Joachim Gauck begeisterte Zuhörer beim SPD-Empfang
Zur Wahl seines Themas meinte der gebürtige Rostocker, die meisten Dinge, mit denen sich die Nation beschäftige, hätten ihn nicht interessiert, denn sie hätten mit Angst zu tun. »Wir Deutsche können uns schnell aufregen, das ist nicht immer gut.« Angst sei ein schlechter Ratgeber, zudem möge er die Wellen von Angst nicht, die durchs Land gehen – und Entscheidungen der Politik bestimmten. Als Beispiele nannte der Ex-Stasi-Beauftragte die Atomkatastrophe von Fukushima, Schweine- und Vogelgrippe, BSE. Es sei verlockend, Ängste aufzunehmen und daraus Politik zu machen. Er erwarte vielmehr »solide Sachdebatten«, nach denen Entscheidungen gefällt werden sollten. Oft habe sich die Angst verzogen, bis Politiker Gesetze gemacht hätten, die die Ursachen bekämpfen sollten. Angst sei für ihn auch deshalb kein Thema, weil es Deutschland so gut gehe, wie noch nie in seiner Geschichte. »Wir hatten 60 Jahre keinen Krieg und immer wachsenden Wohlstand.« Die Nation pflege dagegen die »Kultur des gediegenen Verdrusses«, so Gauck, denn »wir fühlen uns erst wohl, wenn wir uns unwohl fühlen.«
Joachim Gauck
Dann widmete er sich seinem »Lebensthema Freiheit«, erzählte – teils in Anekdoten – was es bedeute, diese zu entdecken, appellierte daran, sie auszugestalten, sprach davon, wie glücklich es macht, Aufgaben zu haben. Gauck führte vieles aus, was hier in der nötigen Kürze nicht dargestellt werden kann. Nur eines noch: »Ich mag es nicht, wenn wir so tun, Engagement gibt es nur außerhalb der Politik.« Politiker bildeten die Gesellschaft ab, »sie kommen aus unserer Mitte«, das sei gut so, denn »wir wollen die Herrschaft aus dieser Mitte des Volkes, nicht die Herrschaft einer Elite«. Schließlich lobte er die SPD dafür, das durch Freiheit, Demokratie, Rechtsstaat und Wohlstand geprägte heutige Europa mitgestaltet zu haben – und wünschte dann allen Anwesenden »zum Neuen Jahr das Beste«.

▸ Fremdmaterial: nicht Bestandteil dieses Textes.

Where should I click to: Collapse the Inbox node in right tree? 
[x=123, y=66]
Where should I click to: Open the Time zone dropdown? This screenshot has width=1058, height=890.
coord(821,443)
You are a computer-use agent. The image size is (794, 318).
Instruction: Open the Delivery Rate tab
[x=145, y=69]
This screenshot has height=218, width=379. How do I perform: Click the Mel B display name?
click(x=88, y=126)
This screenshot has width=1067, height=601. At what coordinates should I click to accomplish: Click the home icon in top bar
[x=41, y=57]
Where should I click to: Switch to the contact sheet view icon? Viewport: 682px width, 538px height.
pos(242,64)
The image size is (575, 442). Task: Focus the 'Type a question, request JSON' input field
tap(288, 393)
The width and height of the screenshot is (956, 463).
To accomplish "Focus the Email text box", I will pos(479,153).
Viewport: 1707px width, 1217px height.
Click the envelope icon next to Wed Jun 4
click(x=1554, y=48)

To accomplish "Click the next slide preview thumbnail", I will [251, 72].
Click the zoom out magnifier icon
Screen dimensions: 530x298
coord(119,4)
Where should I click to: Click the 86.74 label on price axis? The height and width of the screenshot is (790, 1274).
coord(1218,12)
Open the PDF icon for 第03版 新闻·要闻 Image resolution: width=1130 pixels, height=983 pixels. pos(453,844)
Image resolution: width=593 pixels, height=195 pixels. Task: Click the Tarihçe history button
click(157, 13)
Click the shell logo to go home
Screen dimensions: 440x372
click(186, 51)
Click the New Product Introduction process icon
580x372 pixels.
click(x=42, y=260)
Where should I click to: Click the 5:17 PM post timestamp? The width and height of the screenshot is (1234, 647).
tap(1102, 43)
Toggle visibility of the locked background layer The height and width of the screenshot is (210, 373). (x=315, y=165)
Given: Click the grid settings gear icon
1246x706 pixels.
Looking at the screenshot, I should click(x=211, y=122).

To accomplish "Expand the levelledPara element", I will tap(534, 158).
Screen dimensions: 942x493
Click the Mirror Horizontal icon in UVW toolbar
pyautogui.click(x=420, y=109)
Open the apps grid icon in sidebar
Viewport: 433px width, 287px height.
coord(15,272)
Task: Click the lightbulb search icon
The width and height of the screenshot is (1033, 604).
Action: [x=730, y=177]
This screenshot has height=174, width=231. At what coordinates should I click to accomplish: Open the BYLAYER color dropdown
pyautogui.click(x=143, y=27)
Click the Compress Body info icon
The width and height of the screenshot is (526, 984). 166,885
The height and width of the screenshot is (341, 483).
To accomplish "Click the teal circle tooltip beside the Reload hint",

Nach seiner Ansprache signierte Gauck sein Buch »Winter im Sommer, Frühling im Herbst«. Zu Beginn der Veranstaltung hatte der Lindener SPD-Vorsitzende Dr. Steffen Krieb die zahlreichen Besucher und viele Ehrengäste begrüßt. Zudem sorgten die Gruppe »BlackOut« der TSG Leihgestern mit dem Showtanz »Another World« sowie Musiker der Rock-Pop-Jazz-Akademie für einen würdigen Rahmen.